**What the task requires**
Pick every line out of the entries below that has the string "button", and copy it.

**Information shown**

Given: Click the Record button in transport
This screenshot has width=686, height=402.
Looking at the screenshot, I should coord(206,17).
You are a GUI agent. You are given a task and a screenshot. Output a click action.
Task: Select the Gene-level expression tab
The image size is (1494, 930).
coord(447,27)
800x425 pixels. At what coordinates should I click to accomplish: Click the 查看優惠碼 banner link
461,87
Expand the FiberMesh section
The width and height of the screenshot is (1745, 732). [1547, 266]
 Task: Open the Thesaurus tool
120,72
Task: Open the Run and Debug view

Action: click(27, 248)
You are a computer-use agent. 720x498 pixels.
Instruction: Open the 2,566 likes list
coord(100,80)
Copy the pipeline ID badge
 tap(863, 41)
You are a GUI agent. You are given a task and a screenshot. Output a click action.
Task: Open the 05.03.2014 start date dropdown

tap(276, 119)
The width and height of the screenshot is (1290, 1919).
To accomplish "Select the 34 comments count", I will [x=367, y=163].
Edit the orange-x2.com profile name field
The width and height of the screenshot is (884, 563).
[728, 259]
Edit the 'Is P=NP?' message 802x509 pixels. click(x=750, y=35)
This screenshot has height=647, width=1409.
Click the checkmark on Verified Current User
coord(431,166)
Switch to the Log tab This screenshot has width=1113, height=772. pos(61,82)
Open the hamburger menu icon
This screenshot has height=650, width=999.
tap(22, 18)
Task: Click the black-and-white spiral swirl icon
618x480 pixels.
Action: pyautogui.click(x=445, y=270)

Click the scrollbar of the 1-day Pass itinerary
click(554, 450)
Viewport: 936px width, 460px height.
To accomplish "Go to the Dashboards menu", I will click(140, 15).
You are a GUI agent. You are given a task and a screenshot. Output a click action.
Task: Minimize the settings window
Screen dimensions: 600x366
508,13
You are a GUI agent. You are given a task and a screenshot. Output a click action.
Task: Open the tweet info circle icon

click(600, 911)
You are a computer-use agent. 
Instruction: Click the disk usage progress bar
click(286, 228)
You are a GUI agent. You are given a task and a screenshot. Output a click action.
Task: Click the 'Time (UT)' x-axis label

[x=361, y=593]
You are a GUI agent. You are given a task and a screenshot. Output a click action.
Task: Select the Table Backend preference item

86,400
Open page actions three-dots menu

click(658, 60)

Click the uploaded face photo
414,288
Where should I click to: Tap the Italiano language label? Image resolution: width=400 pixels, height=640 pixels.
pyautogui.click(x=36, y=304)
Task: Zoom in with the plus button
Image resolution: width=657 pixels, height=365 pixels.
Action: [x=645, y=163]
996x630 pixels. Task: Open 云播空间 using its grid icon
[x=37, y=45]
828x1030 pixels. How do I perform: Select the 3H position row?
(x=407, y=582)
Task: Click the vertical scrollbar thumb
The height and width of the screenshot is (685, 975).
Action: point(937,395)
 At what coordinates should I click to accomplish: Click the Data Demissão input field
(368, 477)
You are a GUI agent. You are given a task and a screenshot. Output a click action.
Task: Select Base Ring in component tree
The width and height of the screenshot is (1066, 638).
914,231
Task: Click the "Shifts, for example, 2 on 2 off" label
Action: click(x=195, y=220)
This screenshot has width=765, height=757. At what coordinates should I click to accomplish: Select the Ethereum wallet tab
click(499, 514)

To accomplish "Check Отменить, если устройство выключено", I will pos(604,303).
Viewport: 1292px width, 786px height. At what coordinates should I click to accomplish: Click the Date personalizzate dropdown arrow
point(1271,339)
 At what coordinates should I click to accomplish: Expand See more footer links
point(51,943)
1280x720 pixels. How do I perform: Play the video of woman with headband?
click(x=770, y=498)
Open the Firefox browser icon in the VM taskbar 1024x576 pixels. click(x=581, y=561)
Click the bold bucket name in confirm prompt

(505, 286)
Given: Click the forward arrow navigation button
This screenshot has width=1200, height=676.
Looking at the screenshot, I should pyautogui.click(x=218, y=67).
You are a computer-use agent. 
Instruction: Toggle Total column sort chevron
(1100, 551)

**Completed task**
Given: Click the Record button in transport
Task: Zoom in with the plus button
Given: Click the forward arrow navigation button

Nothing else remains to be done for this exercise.